Task to carry out:
Which of the lines below hold "button"? Please return each one.
#### Provided data
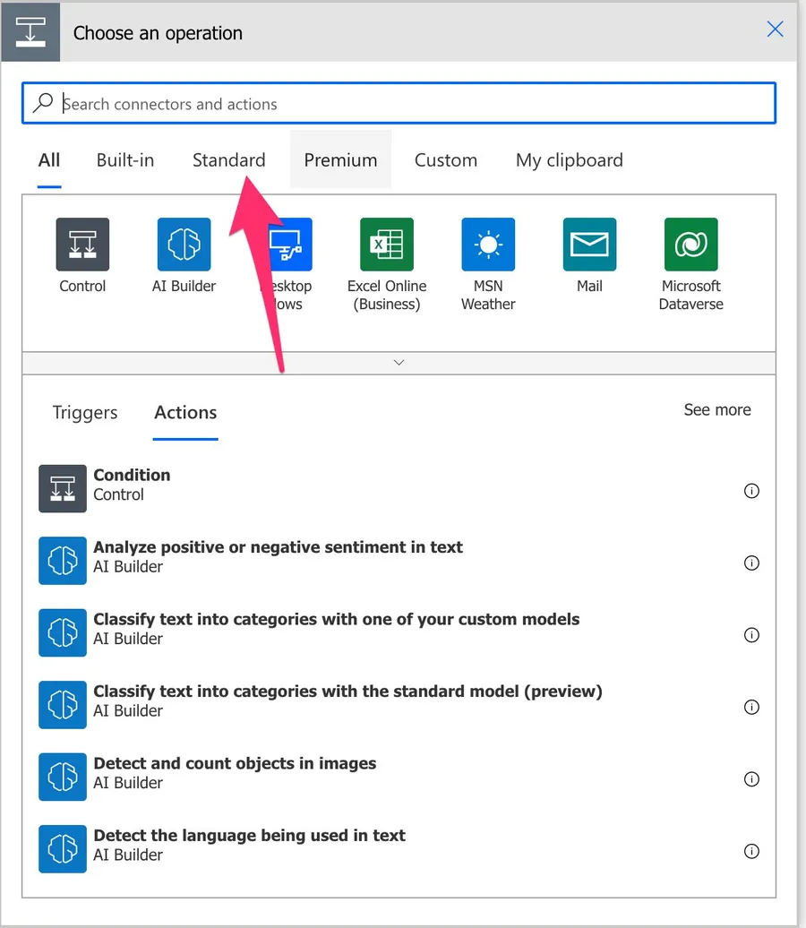Switch to the Standard tab

click(x=228, y=160)
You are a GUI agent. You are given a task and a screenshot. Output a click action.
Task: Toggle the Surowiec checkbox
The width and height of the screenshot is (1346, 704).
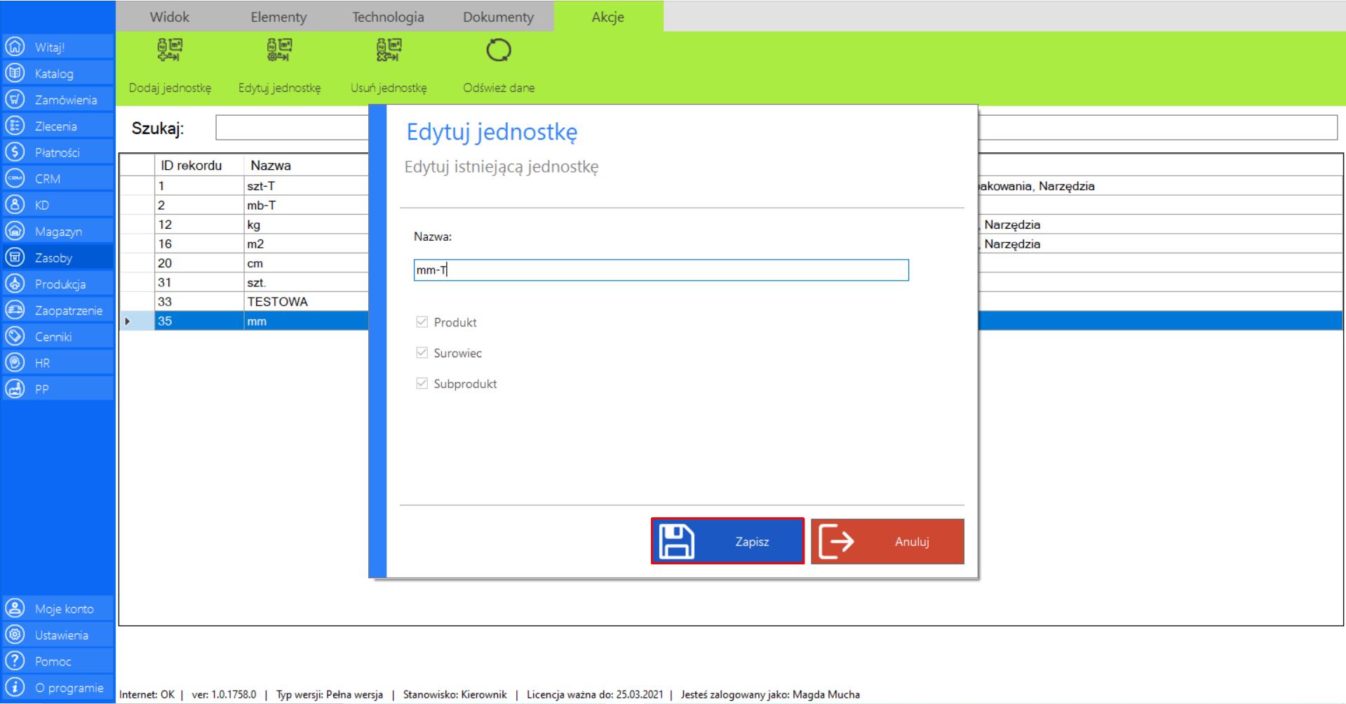point(422,353)
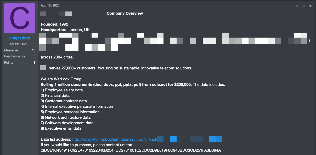Bookmark this post using the bookmark icon
The image size is (316, 155).
coord(304,6)
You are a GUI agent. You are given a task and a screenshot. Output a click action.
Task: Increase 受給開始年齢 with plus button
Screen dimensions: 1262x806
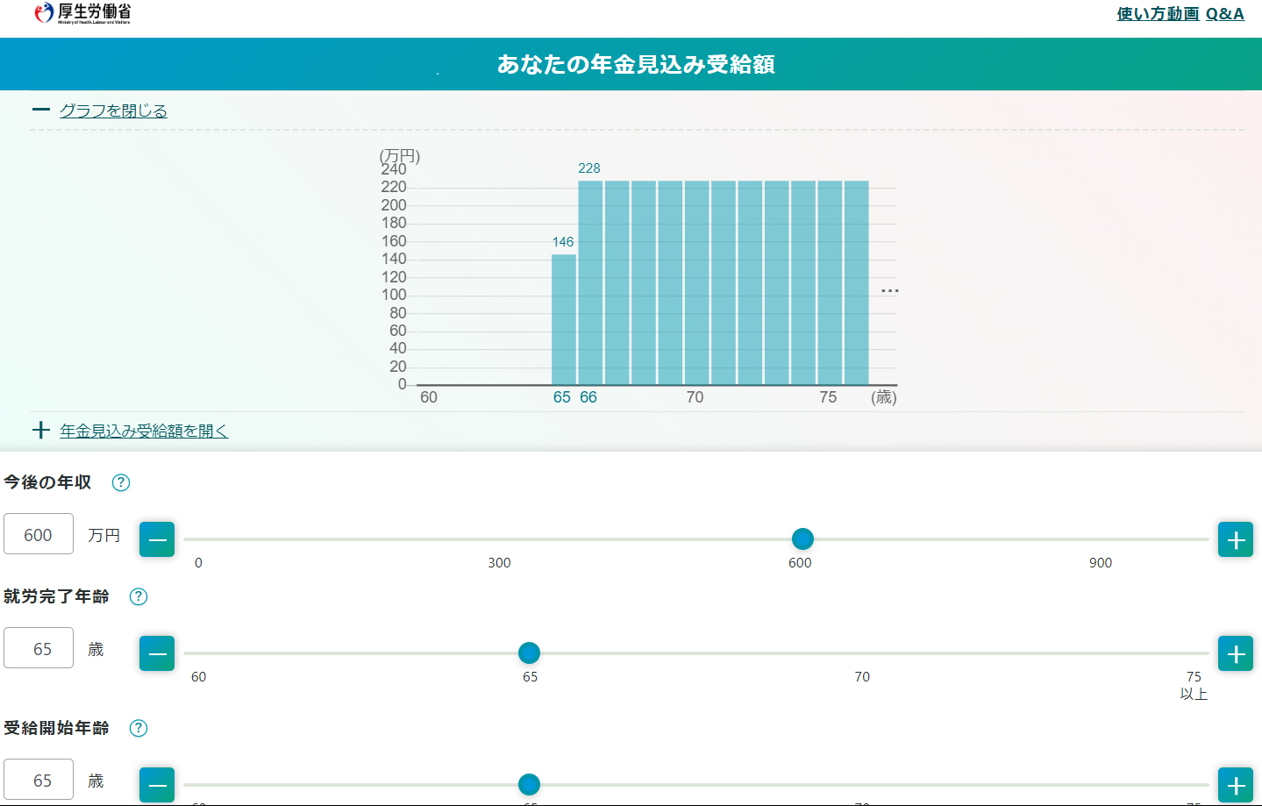coord(1236,785)
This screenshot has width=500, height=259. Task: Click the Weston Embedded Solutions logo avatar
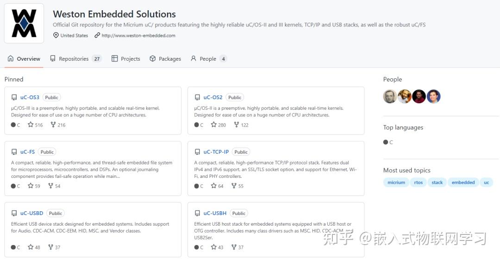tap(24, 24)
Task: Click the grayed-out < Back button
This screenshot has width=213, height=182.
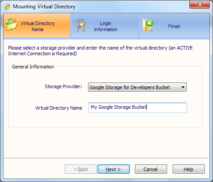Action: tap(81, 169)
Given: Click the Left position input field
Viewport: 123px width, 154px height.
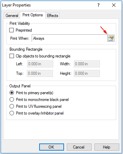Looking at the screenshot, I should (40, 64).
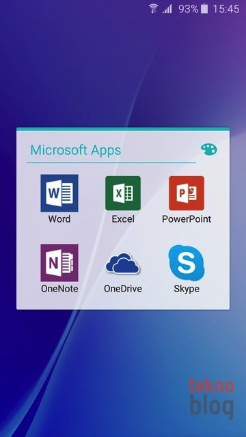The image size is (246, 437).
Task: Select the OneDrive text label
Action: 123,289
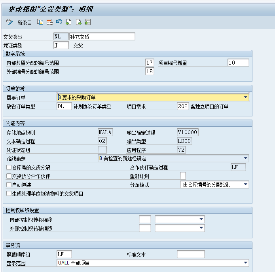Click the display/change toggle glasses-pencil icon
The image size is (275, 272).
9,22
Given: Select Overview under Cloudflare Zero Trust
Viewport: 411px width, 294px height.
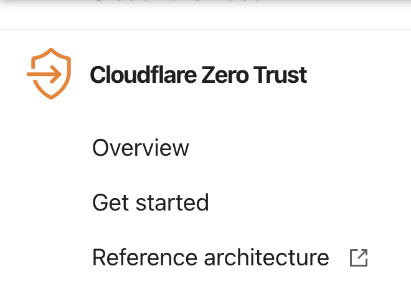Looking at the screenshot, I should click(141, 148).
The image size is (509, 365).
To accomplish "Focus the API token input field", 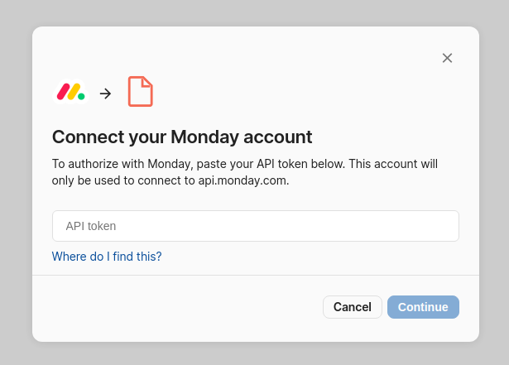I will pyautogui.click(x=255, y=226).
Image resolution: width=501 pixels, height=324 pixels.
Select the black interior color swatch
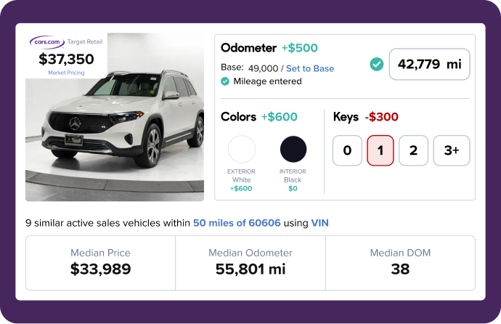293,149
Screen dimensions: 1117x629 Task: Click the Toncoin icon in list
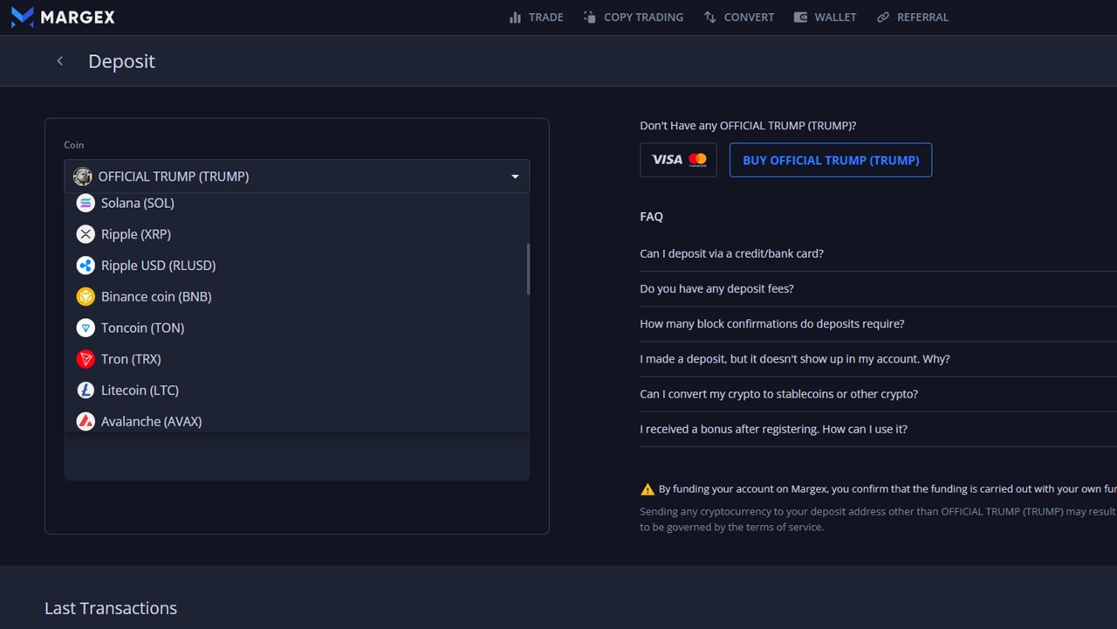point(86,328)
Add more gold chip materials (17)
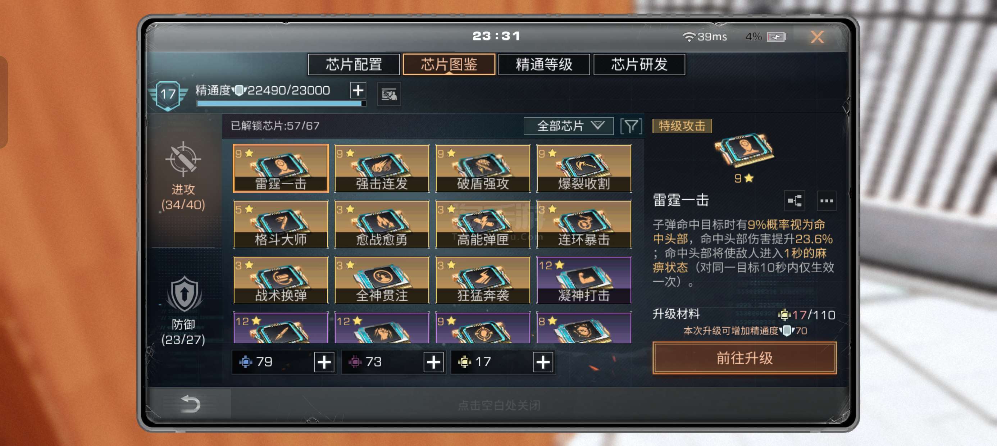Viewport: 997px width, 446px height. click(543, 362)
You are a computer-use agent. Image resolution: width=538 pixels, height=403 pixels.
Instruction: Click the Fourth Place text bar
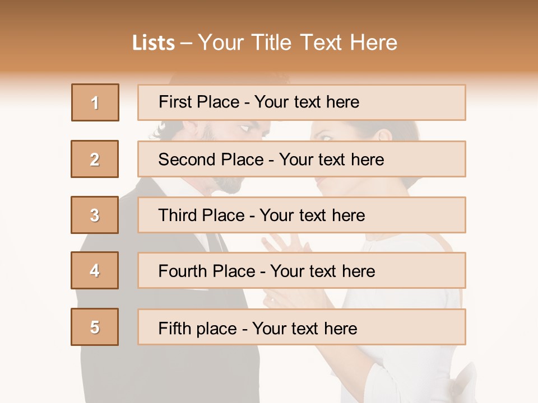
########
Answer to the exercise:
Task: Increase 受給開始年齢 with plus button
Task: Click the grayed-out < Back button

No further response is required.